10. On trouve, dans les Mémoires d'Omer Talon, des détails sur ce changement de robes, qui prouvent quelle importance on attachait alors à l'étiquette.

11. Les régences sont assez difficiles à retrouver, et il faut remonter, pour les découvrir, à des époques qui ne permettent aucun parallèle. C'est probable que Clothilde, Frédégonde, Brunehault, Bathilde, Plectrude, Blanche de Castille, Isabeau de Bavière, Catherine de Médicis et Marie de Médicis sont les princesses auxquelles Omer Talon fait allusion.

12. Cette déclaration a été imprimée dans le Recueil des anciennes lois françaises, XVI, 550 sqq.

13. Les ministres qui, d'après la déclaration, entraient au conseil, étaient le cardinal Mazarin, le chancelier, le surintendant Bouthillier et le secrétaire d'État Chavigny.

14. Charles de l'Aubespine, marquis de Châteauneuf, avait été nommé garde des sceaux en 1630 ; il fut disgracié et emprisonné en 1633. Il mourut en 1653. La déclaration interdisait formellement de lui accorder sa grâce, ainsi qu'à la duchesse de Chevreuse.

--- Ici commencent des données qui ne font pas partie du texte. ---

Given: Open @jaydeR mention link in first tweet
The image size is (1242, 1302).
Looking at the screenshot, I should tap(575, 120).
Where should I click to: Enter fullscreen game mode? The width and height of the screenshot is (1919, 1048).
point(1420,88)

15. Nicolas de l'Hôpital, enfermé à la Bastille en 1637, mort en 1644.

16. François de Bassompierre, né en 1599, colonel général des Suisses, maréchal en 1622, enfermé à la Bastille en 1631, mort en 1646. Il a laissé des Mémoires.

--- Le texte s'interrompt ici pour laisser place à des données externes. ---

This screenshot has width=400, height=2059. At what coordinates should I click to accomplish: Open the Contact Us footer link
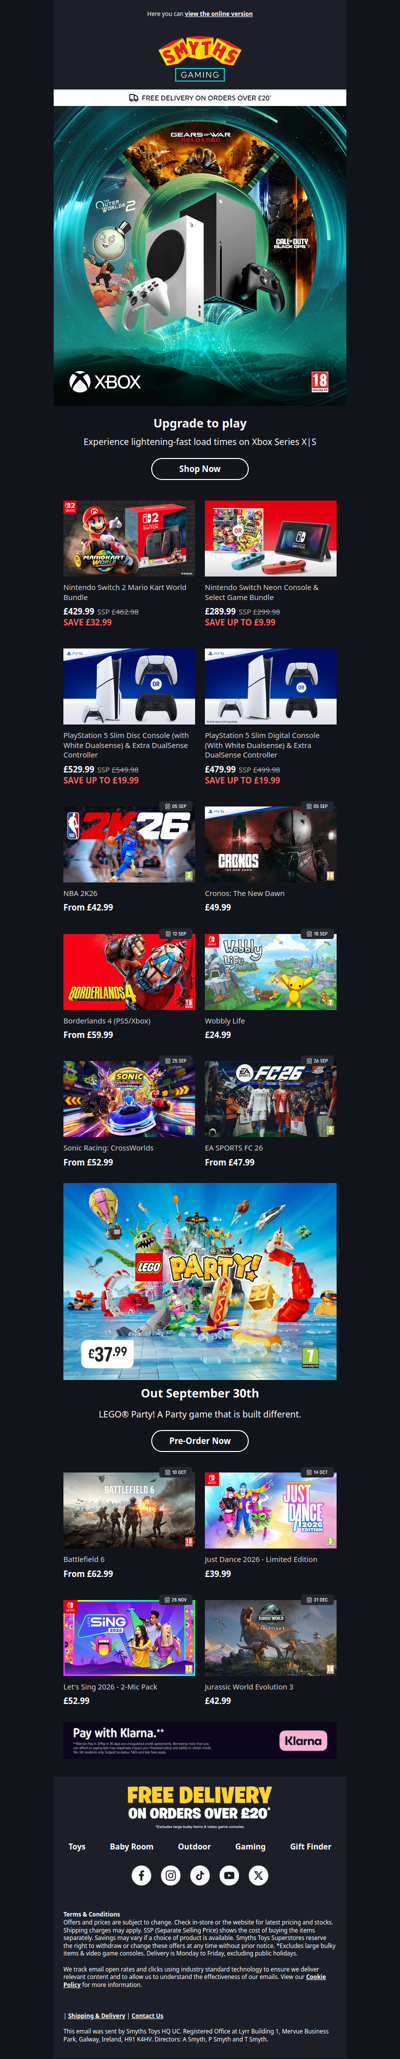[x=147, y=2015]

17. Roger de Saint-Lary, duc de Bellegarde, né vers 1562, mort le 13 juillet 1646. Il était grand écuyer de France.

18. François-Annibal, duc d'Estrées, maréchal de France depuis 1626, mort en 1670, dans sa quatre-vingt-dix-huitième année. Il était frère de la célèbre Gabrielle d'Estrées, maîtresse de Henri IV.